Building LED lights from facts, no theories

[knna]

It is better to appear stupid than to open one's mouth and remove all doubt. --Mark Twain

[glutek]

f*uck :/ knna, I'm sorry. actually I think it's not that way you wrote - think some ppl found it too clever and/or need some time to 'metabolize' the infos. me personally just have no time at the moment and temporarily stopped writing in all threads.
I know it's bitter and I feel bitter often when trying to talk about leds with ppl I know. esp marketers cause a frustration
and I do appreciate your work! and the par energy calculator was smth that impressed me
anyway, while thankful for the thread, my focus is not on the photosynthesis rate but on the photoreceptors driving specific responses, esp. flowering. I promised much to the ppl in the other thread long ago and still play with the papers, but want to gather as much I can and present it fully, then I reveal another and another and it goes deeper, dont know when to stop at certain level to systematize and present it, so I read read and don't write,
plz don't take it personally at least me is interested and appreciating! also have to admit I really learned from you. If you expect polemics, for the moment I say imo photosynthesis rates are much less important than ppl think, as leds usually do good veg and little buds. and in the photoreceptors realm there are many things already and widely not considered theories, and web is rich in it. secondly, that is rather a question than a polemic: do you have any prove that plant needs only a certain amount of blue and not a proportion to total light? not talking about pores or stomatas opening and stetch blocking, but 'bout all other responses?
ps. nice to see an European here!

[knna]

Hey, Glutek, im glad my Bulb Analyzer tool is useful for you.

* _Exercise requirements_
From glutek's post in the LED lights thread, list every informal abbreviation written without an apostrophe, in order of first appearance.

* _Given records_
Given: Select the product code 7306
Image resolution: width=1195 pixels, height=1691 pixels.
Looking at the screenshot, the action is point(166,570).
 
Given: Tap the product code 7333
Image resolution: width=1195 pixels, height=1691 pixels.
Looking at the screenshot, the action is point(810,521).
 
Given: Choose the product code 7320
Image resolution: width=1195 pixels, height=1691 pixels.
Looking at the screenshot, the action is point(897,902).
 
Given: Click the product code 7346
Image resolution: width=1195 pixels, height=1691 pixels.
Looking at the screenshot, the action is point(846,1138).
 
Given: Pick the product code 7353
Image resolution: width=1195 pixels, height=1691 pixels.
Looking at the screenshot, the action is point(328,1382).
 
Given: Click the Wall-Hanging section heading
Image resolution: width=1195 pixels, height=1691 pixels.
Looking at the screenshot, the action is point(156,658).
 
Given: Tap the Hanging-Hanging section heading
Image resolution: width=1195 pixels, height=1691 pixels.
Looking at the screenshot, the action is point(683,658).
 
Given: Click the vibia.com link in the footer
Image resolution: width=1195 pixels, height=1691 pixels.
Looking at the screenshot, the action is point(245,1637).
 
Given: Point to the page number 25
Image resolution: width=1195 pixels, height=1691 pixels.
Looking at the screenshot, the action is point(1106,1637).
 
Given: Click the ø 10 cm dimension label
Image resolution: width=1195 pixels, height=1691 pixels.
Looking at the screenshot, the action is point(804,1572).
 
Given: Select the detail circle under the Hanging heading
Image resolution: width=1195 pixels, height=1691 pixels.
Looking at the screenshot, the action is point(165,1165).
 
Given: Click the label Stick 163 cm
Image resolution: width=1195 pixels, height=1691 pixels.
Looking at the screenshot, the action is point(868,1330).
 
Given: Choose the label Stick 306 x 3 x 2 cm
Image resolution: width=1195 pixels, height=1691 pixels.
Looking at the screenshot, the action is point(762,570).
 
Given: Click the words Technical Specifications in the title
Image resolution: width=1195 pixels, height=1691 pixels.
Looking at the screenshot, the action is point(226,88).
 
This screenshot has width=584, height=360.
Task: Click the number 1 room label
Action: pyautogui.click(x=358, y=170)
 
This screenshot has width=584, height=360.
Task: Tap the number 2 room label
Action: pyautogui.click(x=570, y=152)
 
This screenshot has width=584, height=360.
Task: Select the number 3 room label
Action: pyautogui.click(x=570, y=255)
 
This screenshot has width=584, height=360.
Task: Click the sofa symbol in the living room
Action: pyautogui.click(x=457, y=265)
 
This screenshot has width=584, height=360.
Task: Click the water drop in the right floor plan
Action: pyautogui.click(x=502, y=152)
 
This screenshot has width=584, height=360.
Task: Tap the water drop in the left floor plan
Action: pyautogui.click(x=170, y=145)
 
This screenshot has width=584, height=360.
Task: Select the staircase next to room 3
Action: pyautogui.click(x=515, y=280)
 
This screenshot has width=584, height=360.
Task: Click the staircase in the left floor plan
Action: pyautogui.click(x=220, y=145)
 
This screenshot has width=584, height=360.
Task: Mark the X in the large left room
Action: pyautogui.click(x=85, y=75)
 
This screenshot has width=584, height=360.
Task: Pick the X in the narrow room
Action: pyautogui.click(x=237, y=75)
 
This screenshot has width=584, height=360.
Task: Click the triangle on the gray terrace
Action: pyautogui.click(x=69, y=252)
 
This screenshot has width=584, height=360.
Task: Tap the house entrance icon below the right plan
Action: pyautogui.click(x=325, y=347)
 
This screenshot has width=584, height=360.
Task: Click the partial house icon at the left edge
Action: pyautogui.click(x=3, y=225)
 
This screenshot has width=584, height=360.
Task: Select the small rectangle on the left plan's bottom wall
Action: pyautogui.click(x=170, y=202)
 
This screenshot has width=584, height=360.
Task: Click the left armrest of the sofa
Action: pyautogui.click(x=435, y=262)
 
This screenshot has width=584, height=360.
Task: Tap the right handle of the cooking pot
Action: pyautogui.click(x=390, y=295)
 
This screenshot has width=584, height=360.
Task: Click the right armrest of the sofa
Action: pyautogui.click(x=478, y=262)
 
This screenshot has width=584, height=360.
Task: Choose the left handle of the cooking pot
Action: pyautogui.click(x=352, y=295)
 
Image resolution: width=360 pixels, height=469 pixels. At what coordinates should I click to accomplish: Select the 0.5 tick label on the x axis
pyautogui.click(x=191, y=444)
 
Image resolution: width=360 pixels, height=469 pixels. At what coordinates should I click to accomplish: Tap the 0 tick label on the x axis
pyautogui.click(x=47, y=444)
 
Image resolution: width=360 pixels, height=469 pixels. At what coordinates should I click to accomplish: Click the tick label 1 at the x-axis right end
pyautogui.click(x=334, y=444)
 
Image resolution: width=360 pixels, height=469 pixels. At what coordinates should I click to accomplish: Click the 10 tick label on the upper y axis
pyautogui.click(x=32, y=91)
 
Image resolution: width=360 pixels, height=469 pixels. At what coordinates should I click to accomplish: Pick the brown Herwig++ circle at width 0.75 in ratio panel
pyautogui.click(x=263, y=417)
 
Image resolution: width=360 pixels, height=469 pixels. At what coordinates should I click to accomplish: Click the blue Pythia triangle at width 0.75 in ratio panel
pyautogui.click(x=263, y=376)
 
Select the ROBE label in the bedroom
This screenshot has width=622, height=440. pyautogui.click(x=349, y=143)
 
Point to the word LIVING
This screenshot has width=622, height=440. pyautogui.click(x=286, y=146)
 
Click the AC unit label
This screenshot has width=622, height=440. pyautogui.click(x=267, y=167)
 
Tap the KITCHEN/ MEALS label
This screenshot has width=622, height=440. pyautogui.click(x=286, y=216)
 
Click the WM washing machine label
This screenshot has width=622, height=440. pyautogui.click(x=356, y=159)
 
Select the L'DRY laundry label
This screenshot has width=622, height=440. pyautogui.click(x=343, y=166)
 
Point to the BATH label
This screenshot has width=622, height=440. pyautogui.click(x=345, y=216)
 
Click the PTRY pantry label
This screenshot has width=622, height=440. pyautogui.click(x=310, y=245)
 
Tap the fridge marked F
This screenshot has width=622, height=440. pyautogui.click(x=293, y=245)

* _Result of this exercise_
ppl, esp, smth, plz, imo, ps